Data supplied ->
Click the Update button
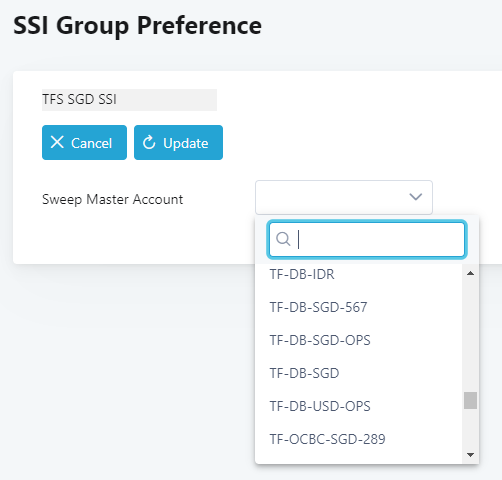The height and width of the screenshot is (480, 502). (178, 143)
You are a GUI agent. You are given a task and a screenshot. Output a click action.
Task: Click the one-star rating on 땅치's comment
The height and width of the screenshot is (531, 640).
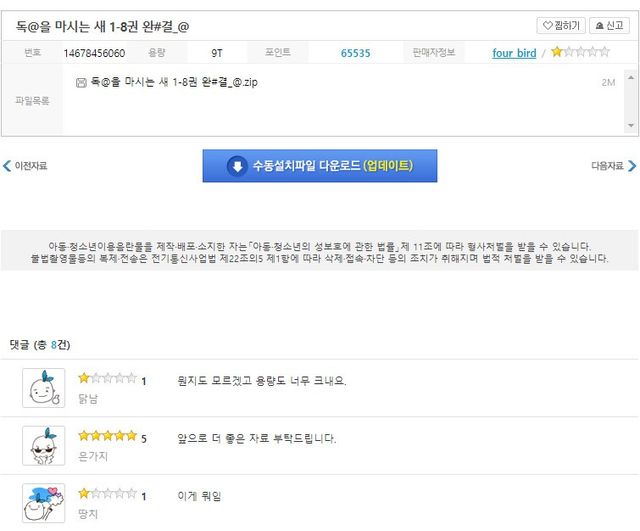pyautogui.click(x=107, y=494)
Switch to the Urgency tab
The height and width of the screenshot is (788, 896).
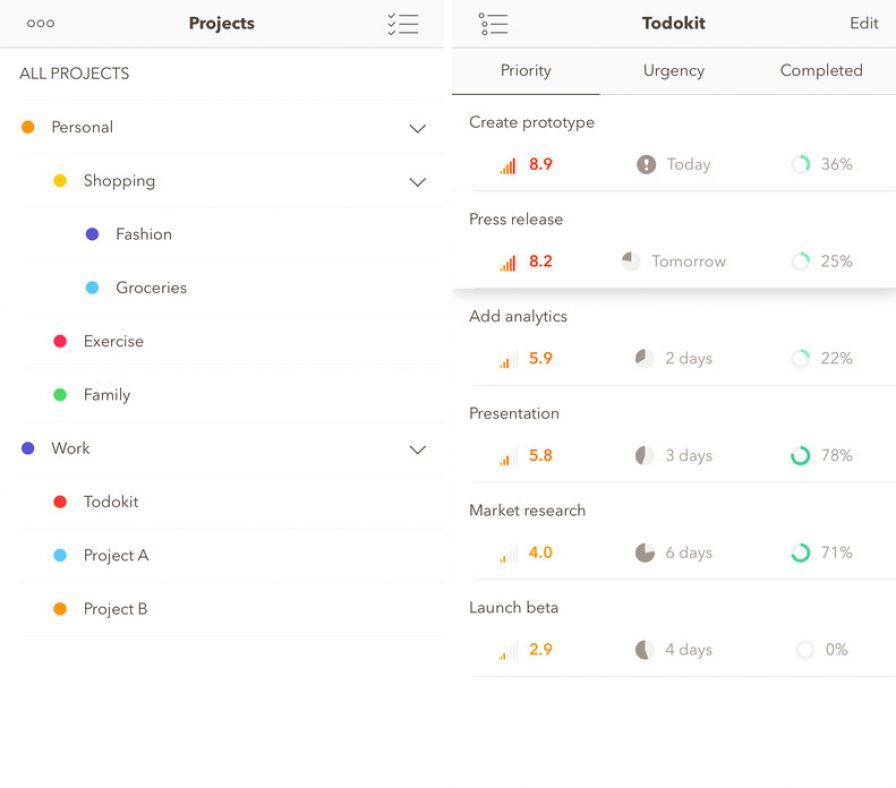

What the exercise asks -> A verbatim copy of the entries, stripped of pictures, should be produced.

Answer for this exercise ->
Click the Update button
The height and width of the screenshot is (480, 502). (178, 143)
You are a GUI agent. You are given a task and a screenshot. Output a click action.
Task: Click the one-star rating on 땅치's comment
The height and width of the screenshot is (531, 640).
pyautogui.click(x=107, y=494)
Switch to the Urgency tab
The height and width of the screenshot is (788, 896).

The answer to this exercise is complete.